Glin Castle

Glin Castle, seat of the FitzGerald family, hereditary Knights of Glin, looks out over the estuary of the River Shannon, Ireland’s longest river, to the hills of County Clare. Nearby is Glin village, a charming hamlet near the border between County Limerick and the neighbouring ‘Kingdom’ of County Kerry. The Glin demesne makes a fine sight from boats upon the river, and especially from ships passing upstream on their way to Limerick and Foynes, with the castle and its outbuilding surrounded by trees and gardens, and encircled by a band of wooded hills.

The FitzGeralds of Glin are a branch of the family of the earls of Desmond, who were granted lands in County Limerick in the 14th century. Originally there were three of these famous hereditary knights in mediaeval Ireland, all FitzGeralds by name or descent.  The Knight of Glin (the name really means Glen or Valley) died with the 29th holder, the Knights of Kerry have not used their title since the holder became a baronet and the last acknowledged White Knight, Maurice Oge Fitzgibbon, was killed in a skirmish in 1611.

In 1600 Sir George Carew besieged Glin and the family estates were confiscated. Before the siege he had captured the Knight’s son, tied him to the mouth of a cannon and threatened to blow him to pieces unless the castle surrendered. The Knight replied that he was still extremely virile and that his wife would have no difficulty in producing another heir. Sir George took no further action.

The lands were restored in 1615 and, by the late seventeenth century, the family had moved into a thatched long-house, now the attached wing of the present castle. This must have been further extended in the early 18th century with the addition of some double-height rooms, otherwise the full-length portrait of John FitzGerald could never have fitted into the house. A famous duellist, John is depicted being handed a challenge in a painting now hanging in the hall.

The next phase of building was undertaken after his nephew, Colonel John Fitzgerald, married a wealthy heiress Margaretta Mary Fraunceis Gwynne, of Forde Abbey in Dorset and Combe Florey in Somerset. The rustic house at Glin must have seemed a far cry from the superb Stuart interiors of Forde, with its saloon hung with magnificent Mortlake tapestries after Raphael. Clearly she required a more commodious residence.

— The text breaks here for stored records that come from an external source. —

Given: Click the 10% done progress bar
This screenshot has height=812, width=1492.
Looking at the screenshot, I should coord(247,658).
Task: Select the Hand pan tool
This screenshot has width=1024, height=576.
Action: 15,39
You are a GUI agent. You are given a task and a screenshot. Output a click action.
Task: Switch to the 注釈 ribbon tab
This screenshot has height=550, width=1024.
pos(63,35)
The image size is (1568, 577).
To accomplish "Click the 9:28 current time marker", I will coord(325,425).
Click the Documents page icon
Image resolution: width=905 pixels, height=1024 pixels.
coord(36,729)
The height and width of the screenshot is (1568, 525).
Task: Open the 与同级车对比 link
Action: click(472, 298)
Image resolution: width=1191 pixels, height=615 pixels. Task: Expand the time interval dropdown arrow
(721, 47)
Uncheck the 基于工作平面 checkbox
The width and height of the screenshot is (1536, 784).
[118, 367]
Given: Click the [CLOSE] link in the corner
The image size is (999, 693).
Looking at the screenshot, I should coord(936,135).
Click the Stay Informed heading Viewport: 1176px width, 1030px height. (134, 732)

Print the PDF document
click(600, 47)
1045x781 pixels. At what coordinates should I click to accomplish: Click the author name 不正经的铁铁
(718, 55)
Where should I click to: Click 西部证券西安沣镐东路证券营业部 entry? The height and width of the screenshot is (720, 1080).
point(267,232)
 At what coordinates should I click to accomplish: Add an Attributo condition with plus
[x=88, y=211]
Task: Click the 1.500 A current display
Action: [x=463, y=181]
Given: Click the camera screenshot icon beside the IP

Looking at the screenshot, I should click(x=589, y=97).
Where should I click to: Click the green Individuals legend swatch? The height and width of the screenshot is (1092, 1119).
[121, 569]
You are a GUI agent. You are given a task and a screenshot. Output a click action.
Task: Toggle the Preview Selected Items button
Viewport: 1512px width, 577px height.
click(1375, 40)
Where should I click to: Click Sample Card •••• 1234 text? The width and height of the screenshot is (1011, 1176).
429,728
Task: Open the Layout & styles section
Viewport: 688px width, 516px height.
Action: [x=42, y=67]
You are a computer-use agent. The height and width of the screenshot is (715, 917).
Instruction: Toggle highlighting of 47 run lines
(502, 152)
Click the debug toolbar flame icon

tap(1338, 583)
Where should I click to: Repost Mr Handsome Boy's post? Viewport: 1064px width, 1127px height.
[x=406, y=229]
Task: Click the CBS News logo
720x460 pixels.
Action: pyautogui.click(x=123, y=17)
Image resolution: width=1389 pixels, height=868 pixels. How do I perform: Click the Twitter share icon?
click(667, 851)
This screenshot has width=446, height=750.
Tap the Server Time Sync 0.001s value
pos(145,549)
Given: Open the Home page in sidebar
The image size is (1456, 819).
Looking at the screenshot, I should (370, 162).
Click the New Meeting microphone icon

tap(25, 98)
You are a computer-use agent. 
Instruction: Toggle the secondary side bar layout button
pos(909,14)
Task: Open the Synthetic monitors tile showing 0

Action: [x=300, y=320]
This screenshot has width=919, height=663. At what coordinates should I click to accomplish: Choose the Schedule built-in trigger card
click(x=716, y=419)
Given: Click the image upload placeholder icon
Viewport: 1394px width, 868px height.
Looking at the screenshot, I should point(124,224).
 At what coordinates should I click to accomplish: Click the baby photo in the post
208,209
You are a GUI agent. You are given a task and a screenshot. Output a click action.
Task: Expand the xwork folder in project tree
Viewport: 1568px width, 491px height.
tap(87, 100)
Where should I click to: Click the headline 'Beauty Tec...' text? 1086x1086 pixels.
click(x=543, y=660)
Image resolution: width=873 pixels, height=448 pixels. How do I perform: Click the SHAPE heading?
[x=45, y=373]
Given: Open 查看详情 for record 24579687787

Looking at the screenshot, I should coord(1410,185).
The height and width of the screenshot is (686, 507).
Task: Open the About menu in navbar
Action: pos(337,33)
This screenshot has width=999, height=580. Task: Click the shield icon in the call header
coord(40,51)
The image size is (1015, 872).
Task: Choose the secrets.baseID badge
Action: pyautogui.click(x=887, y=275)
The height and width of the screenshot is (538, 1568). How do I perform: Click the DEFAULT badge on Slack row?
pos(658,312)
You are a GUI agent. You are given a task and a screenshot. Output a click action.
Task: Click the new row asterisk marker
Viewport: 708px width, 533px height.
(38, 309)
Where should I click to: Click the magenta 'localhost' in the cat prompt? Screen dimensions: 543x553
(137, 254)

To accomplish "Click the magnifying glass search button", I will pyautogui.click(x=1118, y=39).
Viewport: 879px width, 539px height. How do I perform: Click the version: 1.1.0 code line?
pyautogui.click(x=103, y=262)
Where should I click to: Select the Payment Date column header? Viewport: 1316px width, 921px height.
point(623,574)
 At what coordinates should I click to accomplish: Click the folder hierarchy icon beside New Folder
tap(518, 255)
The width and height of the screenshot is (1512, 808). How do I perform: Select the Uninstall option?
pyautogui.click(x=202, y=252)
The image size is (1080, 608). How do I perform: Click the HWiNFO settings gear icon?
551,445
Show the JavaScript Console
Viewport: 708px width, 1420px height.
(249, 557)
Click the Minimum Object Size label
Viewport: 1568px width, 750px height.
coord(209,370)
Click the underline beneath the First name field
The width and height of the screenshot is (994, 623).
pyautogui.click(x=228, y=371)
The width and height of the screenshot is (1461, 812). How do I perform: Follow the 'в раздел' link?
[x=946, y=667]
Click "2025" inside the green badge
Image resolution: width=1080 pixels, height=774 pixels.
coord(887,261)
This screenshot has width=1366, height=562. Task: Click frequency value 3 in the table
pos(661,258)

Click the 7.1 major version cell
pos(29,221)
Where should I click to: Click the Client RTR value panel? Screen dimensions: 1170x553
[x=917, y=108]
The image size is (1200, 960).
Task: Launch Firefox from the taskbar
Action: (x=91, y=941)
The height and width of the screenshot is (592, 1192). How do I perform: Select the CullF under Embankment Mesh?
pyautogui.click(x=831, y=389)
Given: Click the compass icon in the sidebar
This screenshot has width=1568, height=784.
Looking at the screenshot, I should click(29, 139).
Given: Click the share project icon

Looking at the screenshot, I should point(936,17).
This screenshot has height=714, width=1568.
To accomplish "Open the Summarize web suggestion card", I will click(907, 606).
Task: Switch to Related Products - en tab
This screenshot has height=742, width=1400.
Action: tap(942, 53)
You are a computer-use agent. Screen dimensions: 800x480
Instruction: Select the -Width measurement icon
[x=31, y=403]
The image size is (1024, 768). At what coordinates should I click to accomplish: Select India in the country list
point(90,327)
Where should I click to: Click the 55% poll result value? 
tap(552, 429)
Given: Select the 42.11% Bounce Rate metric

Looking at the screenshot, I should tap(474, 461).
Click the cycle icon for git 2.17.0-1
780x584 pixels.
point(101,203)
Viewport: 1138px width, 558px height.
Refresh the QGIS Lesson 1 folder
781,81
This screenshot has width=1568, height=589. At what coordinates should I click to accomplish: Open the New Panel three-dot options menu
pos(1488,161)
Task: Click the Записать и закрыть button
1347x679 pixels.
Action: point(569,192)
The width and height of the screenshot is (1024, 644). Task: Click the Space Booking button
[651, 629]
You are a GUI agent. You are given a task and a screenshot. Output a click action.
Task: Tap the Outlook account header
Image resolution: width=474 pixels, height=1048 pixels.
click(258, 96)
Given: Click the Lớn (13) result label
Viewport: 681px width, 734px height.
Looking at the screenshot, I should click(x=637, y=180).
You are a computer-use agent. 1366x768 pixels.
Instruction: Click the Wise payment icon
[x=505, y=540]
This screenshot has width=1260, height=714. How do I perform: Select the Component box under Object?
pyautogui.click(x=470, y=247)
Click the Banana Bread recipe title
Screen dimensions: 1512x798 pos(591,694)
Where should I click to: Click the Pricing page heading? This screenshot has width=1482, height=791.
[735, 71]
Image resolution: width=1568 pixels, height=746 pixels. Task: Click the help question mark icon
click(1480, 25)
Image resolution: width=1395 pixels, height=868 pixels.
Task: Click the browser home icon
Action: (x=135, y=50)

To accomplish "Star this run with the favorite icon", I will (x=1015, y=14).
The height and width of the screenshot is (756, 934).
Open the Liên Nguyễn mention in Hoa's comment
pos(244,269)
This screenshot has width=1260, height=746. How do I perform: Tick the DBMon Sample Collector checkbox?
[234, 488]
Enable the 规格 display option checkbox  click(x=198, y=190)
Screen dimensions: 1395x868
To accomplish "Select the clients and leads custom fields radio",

Her husband had inherited a sea of debts from his rackety uncles, so Margaretta’s fortune paid for the building work and her family arms are impaled with his on the elaborate neo-Classical hall ceiling. The plasterwork symbolises the spirit of the age with military trophies, shields sprouting shamrocks and plaques representing Peace, Justice and War. This ceiling, in the style of James Wyatt, dates from the 1790s.

Beyond is the finest feature of the house, the double-ramped bifurcated staircase.The drawing room and library were also part of this extension. The library has a superbly crafted broken-pediment bookcase, with a door concealed behind the oval trellis.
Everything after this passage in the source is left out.